関連概念の整理 (Related Concepts)
フレイルと混同しやすい概念として
サルコペニア (Sarcopenia) があります。サルコペニアは筋肉量と筋力の低下に特化した身体的な状態であり、フレイルは身体・精神・社会を含むより包括的な概念です。また、
混同注意! ロコモティブシンドローム (Locomotive Syndrome) は運動器の障害に着目した概念で、フレイルとも重複しますが、視点が異なります。
概念整理: フレイル (Frailty) は「健康」と「要介護」の中間の脆弱な状態であり、可逆性を持ち、身体的・精神的・社会的要素が複合的に関与する。予防・改善可能な概念である。
一目で比較!:
| 概念 | 焦点 | 特徴 |
|---|
| フレイル | 身体・精神・社会の総合的脆弱性 | 可逆的、健康状態に戻る可能性あり |
| サルコペニア | 筋力・筋肉量の低下 | 身体的な一要素、フレイルの一部を構成 |
| ロコモティブシンドローム | 運動器の障害(立つ・歩く) | 移動機能に特化、フレイルと重複 |
看護過程ポイント: アセスメントでは、体重減少(半年で5%以上または3kg以上)、疲労感(何をするのも面倒)、歩行速度低下、握力低下、身体活動量低下の5項目(Friedの基準)をチェックします。看護診断としては「
転倒リスク状態 (Risk for Falls)」や「
栄養摂取低下 (Imbalanced Nutrition: Less Than Body Requirements)」などが優先されます。介入では、栄養(特にたんぱく質)、運動(レジスタンス運動や有酸素運動)、社会参加の3本柱が重要です。

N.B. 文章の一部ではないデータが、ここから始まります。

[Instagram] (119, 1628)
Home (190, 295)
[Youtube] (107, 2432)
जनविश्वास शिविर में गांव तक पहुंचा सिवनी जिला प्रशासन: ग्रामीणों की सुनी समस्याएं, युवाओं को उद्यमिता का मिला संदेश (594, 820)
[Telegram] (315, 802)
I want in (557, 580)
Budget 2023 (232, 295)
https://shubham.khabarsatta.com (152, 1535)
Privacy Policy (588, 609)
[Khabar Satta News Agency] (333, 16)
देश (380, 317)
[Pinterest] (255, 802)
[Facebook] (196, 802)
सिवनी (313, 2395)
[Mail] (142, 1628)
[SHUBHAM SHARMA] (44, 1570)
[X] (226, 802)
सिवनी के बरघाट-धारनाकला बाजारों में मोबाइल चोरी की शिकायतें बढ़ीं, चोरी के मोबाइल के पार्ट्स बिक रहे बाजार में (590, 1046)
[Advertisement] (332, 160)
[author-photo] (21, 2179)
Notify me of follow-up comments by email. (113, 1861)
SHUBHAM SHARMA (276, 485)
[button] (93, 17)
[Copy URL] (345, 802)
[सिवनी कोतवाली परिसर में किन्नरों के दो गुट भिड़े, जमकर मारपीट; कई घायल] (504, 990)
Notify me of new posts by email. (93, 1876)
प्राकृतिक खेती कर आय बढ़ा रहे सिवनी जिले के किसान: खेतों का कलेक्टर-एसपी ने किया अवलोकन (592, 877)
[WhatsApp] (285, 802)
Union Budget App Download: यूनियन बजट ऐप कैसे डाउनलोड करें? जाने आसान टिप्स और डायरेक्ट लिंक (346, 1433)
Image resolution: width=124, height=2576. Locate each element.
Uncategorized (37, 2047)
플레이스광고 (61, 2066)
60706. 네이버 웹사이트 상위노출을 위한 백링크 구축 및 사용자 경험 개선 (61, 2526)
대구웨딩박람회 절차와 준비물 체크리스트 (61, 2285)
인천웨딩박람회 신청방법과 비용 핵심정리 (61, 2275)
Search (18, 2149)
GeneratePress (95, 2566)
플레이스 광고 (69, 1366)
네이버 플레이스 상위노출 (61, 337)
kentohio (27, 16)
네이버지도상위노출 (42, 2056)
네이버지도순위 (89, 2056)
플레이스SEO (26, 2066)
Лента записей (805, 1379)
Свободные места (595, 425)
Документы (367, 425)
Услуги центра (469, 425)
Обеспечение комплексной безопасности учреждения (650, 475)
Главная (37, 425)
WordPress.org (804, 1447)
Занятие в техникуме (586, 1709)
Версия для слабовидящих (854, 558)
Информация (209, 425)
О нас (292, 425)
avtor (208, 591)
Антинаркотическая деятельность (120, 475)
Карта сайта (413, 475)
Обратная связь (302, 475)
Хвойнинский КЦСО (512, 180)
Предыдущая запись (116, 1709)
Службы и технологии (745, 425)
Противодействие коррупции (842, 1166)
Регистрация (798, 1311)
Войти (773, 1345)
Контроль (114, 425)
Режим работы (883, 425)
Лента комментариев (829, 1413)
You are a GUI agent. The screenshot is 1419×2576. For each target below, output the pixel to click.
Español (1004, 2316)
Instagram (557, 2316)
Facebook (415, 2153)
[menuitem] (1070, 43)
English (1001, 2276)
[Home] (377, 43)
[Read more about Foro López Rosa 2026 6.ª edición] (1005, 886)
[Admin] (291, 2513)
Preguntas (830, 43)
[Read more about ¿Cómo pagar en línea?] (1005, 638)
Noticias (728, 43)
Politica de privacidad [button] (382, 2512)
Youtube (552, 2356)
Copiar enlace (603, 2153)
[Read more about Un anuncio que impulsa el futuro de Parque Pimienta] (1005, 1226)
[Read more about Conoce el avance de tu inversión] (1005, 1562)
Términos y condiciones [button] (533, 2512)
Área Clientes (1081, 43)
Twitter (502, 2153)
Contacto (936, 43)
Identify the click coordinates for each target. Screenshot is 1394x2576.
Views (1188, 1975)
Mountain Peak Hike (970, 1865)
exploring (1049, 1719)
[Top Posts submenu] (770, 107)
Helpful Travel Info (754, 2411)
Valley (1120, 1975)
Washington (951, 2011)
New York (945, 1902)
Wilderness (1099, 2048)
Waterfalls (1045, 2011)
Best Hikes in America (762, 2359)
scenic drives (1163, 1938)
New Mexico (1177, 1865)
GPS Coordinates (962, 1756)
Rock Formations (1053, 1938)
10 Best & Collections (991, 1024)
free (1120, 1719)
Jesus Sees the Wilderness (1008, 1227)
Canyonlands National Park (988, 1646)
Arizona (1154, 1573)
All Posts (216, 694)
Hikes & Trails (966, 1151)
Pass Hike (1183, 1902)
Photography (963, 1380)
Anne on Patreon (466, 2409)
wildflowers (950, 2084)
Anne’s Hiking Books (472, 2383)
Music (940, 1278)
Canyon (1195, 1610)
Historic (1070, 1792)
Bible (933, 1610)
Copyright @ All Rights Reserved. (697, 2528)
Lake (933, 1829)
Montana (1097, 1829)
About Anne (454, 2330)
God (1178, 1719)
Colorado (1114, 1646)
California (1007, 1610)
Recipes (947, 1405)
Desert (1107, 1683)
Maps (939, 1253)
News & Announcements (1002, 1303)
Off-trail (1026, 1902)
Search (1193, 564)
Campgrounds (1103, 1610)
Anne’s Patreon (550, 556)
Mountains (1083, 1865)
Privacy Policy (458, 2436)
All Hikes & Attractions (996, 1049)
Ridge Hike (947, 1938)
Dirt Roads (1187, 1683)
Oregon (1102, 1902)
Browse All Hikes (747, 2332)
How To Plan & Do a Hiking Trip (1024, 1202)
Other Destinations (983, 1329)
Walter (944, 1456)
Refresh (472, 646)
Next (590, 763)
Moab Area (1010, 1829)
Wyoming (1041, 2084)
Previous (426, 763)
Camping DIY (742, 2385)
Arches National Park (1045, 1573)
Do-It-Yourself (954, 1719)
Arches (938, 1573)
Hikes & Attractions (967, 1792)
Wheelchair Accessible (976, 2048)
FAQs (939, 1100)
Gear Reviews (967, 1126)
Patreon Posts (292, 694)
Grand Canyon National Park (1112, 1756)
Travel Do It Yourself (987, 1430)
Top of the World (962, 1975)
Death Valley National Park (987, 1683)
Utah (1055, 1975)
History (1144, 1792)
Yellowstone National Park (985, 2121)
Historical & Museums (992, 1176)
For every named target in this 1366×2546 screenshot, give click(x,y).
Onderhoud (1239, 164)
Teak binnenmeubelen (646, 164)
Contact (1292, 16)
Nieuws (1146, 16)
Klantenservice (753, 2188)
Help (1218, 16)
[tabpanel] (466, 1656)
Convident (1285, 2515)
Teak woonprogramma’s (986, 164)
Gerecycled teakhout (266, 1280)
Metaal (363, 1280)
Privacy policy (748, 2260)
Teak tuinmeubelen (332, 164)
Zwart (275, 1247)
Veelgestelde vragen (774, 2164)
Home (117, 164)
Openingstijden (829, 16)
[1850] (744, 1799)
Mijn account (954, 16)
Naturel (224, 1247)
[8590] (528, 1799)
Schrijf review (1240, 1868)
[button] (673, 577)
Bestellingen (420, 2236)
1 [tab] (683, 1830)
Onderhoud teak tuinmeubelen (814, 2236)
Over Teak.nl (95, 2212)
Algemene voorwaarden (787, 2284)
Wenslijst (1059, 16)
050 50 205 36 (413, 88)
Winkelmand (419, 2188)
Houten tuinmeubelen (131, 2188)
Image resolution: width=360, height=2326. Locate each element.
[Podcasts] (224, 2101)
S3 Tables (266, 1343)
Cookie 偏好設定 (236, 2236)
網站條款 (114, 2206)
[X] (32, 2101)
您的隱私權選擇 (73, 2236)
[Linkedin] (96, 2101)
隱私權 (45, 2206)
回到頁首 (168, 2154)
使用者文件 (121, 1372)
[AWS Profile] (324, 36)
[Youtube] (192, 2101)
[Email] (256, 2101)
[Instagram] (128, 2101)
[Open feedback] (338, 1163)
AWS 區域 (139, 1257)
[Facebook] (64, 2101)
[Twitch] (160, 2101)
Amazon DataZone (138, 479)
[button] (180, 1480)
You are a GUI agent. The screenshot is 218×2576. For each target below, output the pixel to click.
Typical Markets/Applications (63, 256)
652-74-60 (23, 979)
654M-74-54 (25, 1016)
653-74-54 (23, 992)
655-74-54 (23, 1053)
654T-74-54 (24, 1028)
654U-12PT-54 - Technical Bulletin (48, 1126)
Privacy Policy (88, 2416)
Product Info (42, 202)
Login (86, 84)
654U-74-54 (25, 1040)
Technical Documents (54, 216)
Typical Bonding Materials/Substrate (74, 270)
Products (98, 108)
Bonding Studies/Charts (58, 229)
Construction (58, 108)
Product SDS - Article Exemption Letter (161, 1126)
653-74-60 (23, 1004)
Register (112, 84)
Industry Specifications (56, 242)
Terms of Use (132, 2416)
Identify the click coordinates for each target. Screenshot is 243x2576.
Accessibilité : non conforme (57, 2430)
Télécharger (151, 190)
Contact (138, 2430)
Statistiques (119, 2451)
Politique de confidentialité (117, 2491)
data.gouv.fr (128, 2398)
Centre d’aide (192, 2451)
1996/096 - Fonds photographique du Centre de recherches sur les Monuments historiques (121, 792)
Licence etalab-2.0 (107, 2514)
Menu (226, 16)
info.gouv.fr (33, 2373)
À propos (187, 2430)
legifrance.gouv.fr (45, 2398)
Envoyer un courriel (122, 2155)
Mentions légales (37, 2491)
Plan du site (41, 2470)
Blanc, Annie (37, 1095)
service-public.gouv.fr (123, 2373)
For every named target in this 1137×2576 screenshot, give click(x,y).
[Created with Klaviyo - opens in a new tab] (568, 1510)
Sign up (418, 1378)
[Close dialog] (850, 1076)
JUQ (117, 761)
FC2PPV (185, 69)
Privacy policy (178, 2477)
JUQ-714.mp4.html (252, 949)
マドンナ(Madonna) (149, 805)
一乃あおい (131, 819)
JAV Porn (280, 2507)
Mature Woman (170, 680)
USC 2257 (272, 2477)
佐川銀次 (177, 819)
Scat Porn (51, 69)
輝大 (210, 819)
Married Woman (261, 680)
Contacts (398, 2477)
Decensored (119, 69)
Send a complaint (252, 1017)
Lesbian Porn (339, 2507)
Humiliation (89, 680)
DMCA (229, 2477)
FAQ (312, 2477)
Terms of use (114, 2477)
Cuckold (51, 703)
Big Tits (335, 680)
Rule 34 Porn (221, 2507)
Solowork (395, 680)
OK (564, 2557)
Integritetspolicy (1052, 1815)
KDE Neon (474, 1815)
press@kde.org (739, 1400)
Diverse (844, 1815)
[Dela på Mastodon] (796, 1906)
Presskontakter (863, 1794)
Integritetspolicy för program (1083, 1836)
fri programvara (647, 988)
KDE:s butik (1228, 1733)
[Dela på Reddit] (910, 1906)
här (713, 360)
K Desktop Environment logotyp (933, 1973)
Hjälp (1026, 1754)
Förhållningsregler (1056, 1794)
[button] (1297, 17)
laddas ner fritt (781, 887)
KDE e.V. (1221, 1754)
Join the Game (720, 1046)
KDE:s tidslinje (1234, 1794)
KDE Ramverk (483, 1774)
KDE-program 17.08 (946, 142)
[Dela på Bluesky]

暗記のコツ: フレイルの「可逆性」を覚えるなら「Frailty = フレイル(老い)と闘う!リハビリで戻せる!」とイメージしてください。漢字の「虚弱」ではなく、カタカナの「フレイル」が持つ「介入で改善可能」というポジティブなニュアンスを大切に。
国試頻出ポイント: フレイルの定義(健康と要介護の中間・可逆性・多因子性)、予防・改善のための3本柱(栄養・運動・社会参加)、サルコペニアやロコモとの違いは、頻出です。事例問題では、「最近やせてきた」「散歩に行かなくなった」といった高齢者に、まず何をアセスメントし、どのような介入を計画するかが問われます。
出題パターン注意!: 単純な知識問題だけでなく、「フレイルの高齢者に適した看護計画はどれか」「フレイルの予防に効果的な介入はどれか」といった応用問題や、
老年症候群 (Geriatric Syndrome)(転倒、認知症、尿失禁など)との関連を問う問題も出題されます。